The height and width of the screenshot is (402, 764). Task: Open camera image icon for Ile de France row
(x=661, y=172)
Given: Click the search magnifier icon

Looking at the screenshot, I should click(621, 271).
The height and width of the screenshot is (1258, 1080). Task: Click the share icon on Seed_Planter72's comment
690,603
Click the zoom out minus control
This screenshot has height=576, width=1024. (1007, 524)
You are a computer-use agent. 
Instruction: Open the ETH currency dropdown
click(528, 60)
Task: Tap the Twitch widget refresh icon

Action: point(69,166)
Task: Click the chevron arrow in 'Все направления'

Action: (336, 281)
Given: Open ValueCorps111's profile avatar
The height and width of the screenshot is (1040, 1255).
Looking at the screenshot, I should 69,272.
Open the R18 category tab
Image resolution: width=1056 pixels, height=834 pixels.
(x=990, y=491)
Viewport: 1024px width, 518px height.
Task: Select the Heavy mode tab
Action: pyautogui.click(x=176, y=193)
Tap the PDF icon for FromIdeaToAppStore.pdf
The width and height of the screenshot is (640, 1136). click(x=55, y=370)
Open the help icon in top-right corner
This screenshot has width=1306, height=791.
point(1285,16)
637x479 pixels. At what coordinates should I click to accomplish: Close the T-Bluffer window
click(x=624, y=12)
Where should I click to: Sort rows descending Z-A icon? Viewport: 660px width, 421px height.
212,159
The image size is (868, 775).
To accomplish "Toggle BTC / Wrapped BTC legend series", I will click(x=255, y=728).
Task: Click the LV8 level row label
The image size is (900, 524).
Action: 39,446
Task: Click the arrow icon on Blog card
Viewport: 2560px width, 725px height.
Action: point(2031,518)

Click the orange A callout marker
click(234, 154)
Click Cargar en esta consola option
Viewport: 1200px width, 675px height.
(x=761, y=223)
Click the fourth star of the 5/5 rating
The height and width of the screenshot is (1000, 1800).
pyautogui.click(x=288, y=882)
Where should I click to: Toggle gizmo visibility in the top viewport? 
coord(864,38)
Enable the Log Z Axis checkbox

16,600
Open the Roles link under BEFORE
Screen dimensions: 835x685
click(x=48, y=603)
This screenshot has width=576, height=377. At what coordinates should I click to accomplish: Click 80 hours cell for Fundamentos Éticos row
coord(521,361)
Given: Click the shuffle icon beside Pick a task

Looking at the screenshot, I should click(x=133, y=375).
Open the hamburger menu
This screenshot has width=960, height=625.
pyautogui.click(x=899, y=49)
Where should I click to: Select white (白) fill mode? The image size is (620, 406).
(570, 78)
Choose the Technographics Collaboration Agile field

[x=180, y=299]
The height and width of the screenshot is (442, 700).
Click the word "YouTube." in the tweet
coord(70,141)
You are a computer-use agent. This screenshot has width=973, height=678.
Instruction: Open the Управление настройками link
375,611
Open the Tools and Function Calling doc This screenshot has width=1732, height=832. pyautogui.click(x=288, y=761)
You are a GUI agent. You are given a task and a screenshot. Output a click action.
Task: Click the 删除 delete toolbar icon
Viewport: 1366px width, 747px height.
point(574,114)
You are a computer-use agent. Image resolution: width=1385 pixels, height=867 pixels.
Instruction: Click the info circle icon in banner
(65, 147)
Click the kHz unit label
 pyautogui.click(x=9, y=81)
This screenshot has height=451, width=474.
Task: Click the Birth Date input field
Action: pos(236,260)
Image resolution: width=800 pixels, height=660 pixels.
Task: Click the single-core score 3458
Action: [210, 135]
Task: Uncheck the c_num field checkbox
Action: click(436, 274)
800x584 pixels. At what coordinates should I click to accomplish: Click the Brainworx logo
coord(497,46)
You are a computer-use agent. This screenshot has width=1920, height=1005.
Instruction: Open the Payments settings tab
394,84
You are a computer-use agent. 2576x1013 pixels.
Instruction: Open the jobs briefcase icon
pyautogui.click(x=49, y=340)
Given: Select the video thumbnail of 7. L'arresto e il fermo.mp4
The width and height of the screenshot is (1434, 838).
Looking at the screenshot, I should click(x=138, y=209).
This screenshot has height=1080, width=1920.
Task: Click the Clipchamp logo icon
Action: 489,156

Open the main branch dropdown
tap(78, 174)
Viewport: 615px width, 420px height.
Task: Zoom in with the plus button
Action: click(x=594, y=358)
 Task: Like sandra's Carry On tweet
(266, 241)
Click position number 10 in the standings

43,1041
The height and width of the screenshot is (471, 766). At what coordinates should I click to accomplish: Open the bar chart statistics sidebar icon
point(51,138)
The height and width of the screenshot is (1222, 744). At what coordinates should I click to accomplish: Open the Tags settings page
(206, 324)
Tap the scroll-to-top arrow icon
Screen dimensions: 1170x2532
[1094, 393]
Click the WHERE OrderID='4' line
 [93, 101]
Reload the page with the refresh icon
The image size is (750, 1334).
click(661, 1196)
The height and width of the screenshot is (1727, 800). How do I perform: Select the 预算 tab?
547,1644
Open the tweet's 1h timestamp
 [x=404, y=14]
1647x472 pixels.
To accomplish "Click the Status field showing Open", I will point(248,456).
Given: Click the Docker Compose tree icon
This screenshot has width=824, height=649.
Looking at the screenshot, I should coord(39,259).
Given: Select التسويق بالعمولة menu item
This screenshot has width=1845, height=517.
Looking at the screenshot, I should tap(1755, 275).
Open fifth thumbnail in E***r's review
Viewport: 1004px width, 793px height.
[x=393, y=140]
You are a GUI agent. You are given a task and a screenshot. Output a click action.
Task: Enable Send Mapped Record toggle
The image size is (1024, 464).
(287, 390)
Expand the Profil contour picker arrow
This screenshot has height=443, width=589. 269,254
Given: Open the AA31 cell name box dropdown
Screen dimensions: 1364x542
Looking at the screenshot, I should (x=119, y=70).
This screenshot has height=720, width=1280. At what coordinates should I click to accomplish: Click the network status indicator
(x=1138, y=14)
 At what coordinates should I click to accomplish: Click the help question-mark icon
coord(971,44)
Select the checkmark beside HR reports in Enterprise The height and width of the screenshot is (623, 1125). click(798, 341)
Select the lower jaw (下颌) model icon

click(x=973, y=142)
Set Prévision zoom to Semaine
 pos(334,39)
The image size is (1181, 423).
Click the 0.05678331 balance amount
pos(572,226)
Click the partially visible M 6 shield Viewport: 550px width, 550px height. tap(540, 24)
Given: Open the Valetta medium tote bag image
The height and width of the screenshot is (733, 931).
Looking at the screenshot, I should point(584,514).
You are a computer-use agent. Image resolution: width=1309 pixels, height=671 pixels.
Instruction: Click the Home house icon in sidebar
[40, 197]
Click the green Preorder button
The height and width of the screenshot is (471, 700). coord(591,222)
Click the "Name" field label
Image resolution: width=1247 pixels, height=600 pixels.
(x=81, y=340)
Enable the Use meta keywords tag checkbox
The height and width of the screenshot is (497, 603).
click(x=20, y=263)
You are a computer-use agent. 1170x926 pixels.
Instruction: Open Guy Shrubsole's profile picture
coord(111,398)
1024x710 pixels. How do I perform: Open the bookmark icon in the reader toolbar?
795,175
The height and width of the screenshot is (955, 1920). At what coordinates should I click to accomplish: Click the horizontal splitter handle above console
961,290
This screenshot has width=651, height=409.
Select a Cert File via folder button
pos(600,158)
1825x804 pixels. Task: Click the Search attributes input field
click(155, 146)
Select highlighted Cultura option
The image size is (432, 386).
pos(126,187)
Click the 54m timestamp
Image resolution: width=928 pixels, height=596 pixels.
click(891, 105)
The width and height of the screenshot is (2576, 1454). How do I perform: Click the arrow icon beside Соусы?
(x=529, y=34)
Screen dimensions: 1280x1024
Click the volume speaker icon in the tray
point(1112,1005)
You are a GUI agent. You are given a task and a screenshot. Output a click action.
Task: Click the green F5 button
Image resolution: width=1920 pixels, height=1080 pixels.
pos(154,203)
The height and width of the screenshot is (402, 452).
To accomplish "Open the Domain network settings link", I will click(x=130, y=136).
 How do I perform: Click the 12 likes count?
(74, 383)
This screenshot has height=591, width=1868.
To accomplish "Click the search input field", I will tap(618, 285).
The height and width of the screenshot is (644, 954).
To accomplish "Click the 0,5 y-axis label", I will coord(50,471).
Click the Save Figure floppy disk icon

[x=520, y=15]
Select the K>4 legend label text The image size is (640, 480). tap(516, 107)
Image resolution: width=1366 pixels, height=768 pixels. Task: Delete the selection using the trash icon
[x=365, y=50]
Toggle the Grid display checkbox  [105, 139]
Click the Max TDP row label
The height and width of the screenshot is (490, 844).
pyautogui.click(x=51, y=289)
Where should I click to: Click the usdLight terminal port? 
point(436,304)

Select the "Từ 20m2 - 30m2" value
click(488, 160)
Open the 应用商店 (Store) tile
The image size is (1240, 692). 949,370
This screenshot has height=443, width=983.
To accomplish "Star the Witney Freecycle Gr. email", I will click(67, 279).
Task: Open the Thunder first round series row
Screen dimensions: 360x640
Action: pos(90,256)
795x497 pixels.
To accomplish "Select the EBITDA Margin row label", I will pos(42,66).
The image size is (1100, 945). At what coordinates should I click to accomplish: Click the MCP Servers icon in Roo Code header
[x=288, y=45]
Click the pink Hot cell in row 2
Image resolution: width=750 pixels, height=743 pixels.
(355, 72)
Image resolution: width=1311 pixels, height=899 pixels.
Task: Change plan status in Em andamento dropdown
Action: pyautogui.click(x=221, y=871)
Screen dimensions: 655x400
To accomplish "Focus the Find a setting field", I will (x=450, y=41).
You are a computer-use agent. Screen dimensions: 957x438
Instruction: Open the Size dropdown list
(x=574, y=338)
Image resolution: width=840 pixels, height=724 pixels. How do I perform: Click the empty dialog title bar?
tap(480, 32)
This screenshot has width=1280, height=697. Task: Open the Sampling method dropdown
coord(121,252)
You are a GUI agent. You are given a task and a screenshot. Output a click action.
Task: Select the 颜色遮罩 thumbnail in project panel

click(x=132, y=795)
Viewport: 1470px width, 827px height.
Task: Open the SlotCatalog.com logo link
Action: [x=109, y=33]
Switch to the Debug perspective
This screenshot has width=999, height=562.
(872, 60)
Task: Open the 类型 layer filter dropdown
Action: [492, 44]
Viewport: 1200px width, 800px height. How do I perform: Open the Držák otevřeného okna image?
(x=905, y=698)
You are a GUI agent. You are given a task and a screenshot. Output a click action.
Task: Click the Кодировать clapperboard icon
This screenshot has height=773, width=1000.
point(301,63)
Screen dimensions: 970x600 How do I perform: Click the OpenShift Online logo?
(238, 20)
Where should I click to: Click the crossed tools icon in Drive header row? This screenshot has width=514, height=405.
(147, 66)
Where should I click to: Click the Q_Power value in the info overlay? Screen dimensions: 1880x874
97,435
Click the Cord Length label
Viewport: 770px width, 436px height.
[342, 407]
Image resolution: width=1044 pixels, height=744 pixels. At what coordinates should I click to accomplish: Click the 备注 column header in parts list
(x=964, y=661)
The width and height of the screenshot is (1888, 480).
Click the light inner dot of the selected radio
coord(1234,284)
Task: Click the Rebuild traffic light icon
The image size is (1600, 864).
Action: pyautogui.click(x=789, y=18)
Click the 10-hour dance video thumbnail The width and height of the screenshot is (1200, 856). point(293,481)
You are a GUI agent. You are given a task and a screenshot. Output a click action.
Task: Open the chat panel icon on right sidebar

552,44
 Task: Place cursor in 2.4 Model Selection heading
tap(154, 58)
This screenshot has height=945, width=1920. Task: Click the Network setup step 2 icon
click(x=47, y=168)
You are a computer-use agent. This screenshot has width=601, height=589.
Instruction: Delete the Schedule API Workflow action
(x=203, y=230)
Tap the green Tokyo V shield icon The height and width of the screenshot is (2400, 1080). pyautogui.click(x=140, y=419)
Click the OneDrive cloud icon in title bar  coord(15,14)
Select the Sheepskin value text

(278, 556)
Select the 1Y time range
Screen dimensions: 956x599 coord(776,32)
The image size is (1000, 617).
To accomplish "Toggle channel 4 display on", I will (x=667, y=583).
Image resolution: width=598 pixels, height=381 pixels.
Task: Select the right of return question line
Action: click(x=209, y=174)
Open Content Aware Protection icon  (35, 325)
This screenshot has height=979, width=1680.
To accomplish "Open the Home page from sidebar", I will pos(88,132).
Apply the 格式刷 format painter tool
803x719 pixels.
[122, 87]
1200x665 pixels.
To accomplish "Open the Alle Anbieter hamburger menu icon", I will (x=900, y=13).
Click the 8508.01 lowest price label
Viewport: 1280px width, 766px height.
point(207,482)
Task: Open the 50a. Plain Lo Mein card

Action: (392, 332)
....
→ **Exercise details**
Would you please filter the lines above and copy every one that includes "legend"?

→ **Result of the task**
To accomplish "Toggle BTC / Wrapped BTC legend series", I will click(x=255, y=728).
Select the K>4 legend label text The image size is (640, 480). tap(516, 107)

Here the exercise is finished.